Le seul ouvrage de Tony Hillerman que je n’avais pas encore lu, alors qu’il a été traduit en français il y a une douzaine d’années. Ce n’est pas un roman, mais un recueil de textes, nouvelles et articles de journaux écrits pendant la période où le romancier américain était encore journaliste au Nouveau-Mexique, dans les années 50-60.
Evidemment, il n’est ici pas question de Joe Leaphorn et de Jim Chee, ses deux personnages fétiches de la police tribale navajo. Dans toute son œuvre de fiction, Hillerman ne s’est passé d’eux que deux fois, pour La mouche sur le mur et pour Moon. Force est de constater que ce ne sont pas ses meilleurs romans.

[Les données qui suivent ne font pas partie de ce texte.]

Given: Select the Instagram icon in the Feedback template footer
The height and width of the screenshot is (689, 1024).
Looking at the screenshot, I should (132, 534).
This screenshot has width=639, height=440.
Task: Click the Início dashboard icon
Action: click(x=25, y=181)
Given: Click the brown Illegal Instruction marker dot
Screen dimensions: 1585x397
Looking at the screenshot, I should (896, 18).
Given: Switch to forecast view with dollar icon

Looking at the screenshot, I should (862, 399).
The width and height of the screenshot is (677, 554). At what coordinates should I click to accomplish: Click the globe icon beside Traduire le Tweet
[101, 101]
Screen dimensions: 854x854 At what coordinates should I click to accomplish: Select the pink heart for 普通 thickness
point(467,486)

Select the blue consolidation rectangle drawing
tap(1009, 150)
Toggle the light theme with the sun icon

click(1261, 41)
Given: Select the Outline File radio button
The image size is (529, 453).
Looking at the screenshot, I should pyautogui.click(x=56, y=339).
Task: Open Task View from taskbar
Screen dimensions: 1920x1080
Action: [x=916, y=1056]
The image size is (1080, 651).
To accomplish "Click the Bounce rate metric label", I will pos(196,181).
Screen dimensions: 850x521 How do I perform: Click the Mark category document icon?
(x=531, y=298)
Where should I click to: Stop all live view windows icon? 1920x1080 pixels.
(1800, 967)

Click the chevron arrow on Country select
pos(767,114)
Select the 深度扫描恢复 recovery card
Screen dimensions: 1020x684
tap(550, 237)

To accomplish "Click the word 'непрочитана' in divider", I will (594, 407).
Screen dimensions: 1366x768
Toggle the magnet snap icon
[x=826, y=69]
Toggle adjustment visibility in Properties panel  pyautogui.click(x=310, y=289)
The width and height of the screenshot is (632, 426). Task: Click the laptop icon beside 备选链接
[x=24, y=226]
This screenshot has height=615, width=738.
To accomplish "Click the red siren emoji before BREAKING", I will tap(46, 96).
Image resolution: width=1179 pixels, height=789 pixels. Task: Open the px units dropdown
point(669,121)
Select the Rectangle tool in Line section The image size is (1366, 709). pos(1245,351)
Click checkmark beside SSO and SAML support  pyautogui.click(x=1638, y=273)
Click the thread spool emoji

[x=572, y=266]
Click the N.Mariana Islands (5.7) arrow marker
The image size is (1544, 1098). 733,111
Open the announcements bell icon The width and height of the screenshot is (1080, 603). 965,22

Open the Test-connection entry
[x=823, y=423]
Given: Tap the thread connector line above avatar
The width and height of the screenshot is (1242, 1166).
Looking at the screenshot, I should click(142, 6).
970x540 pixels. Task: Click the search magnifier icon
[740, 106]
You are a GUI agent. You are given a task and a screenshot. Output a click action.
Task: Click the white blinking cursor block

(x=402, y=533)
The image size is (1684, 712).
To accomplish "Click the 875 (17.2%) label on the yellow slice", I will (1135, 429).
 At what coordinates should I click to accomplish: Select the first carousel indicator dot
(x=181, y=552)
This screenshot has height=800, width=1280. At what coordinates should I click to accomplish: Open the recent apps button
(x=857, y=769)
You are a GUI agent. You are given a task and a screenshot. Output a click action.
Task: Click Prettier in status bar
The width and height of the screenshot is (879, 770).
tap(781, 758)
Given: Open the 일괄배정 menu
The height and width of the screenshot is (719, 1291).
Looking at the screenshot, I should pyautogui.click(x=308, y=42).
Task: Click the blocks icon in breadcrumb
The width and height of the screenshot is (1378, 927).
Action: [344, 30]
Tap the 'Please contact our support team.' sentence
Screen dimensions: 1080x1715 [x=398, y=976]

Pour autant, la réserve navajo, l’histoire des premiers américains et l’archéologie sont ommniprésentes tout au long du recueil. On peut le lire comme un traité d’histoire, de géographie et de sociologie écrit avec le sens du second degré dont Tony Hillerman est passé maître. Chez lui, le moindre petit événement (comme le fameux grand vol de la banque de Taos qui donne son titre au recueil) prend une dimension épique, surtout dans cette région rurale et semi-désertique où les histoires vont bon train. On y trouve aussi la genèse et la trame de plusieurs de ses romans, notamment Là où dansent les morts (son chef d’œuvre) et Le voleur de temps.
On y sent aussi, à chaque page, l’infinie tendresse qu’il éprouve (et qu’il transmet) pour les paysages de la réserve et pour ceux qui y vivent. A la fin du deuxième texte, Le cœur même de notre pays, il cite un extrait du chant de la Voie de la Nuit :

Dans la maison faite d’aube,
Dans la maison faite de la lumière du crépuscule,
Dans la maison faite de nuage de pluie,
Avec la beauté devant moi, je marche,
Avec la beauté derrière moi, je marche,
Avec la beauté tout autour de moi, je marche.